Life in colour
Graduate Buzz
Lauren Galligan
The Heath school
The thing about english as a subject is that it can not simply be defined by the study of a novel in anticipation for an exam on said novel. To study Tess of the D’Urbevilles is not to read the book and memorise quotes. To study Tess is to befriend a character we have never met; to become enthralled in the troubles and struggles of gender division, class division, moral and ethical dilemmas-to watch the life of a young girl, to whom we may relate to on a level that is entirely at the fault of the novelist, fall apart and crumble in our hands. English is the understanding that life does not always have a happy ending-as we have learnt from the undesirable and most unfortunate decline of Tess’ existence-the teaching of not just a language and its functions, but the teaching of an entire history. A historian may peer into a grave and discover the skull of an ancient poet, but they may never know the thoughts that lived for years within that very skull.
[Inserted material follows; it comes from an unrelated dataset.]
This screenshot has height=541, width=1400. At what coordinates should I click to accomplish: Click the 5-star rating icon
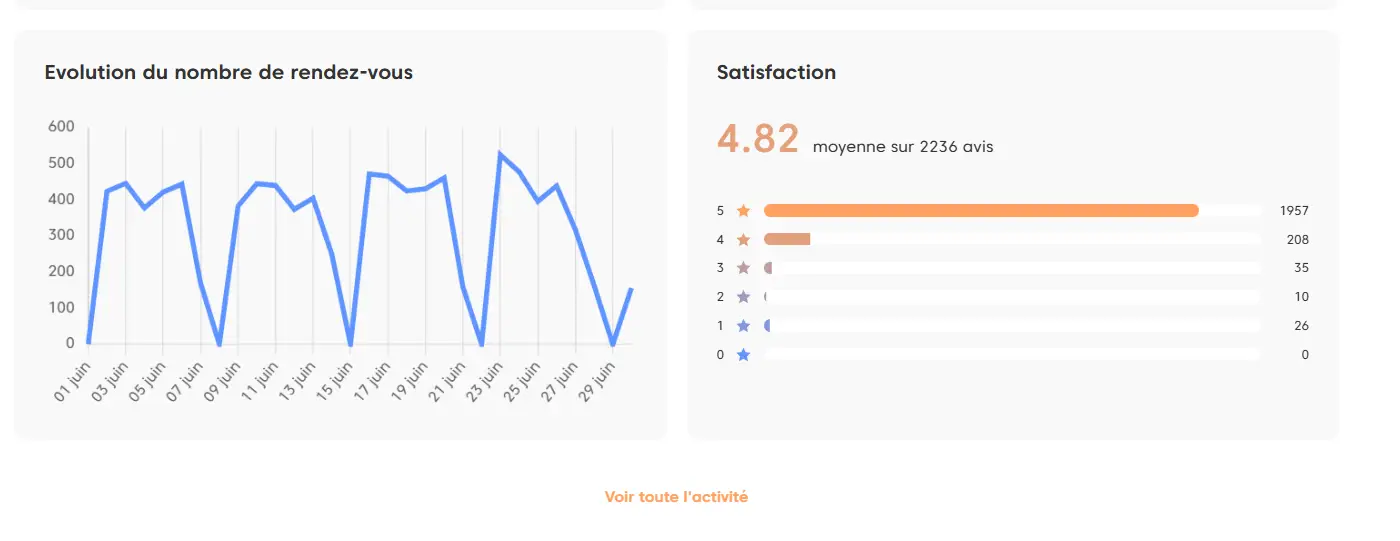pyautogui.click(x=743, y=211)
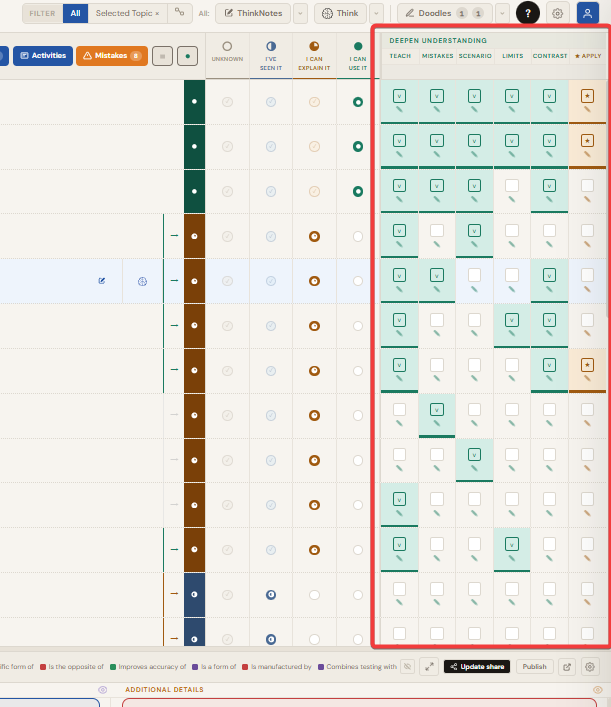This screenshot has height=707, width=611.
Task: Open the help question mark icon
Action: [x=528, y=13]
How wonderful is it that we can look inside the mind of a single person just by opening the page of a novel? How is it that, as mere individuals in a world of black and white, we can peer inside a book and suddenly transform from this simplicity into screaming technicolour?
There is not a day that goes by when i am not fascinated by the privilege we have been given to have the ability to know a person just by the words they recall to us. How could it be that poets like Christina Rossetti who spent a lifetime terrified at the thought of being forgotten could live on in ink two hundred years later? There is so much to learn! English is not merely the subject of studying, it is the subject of knowing.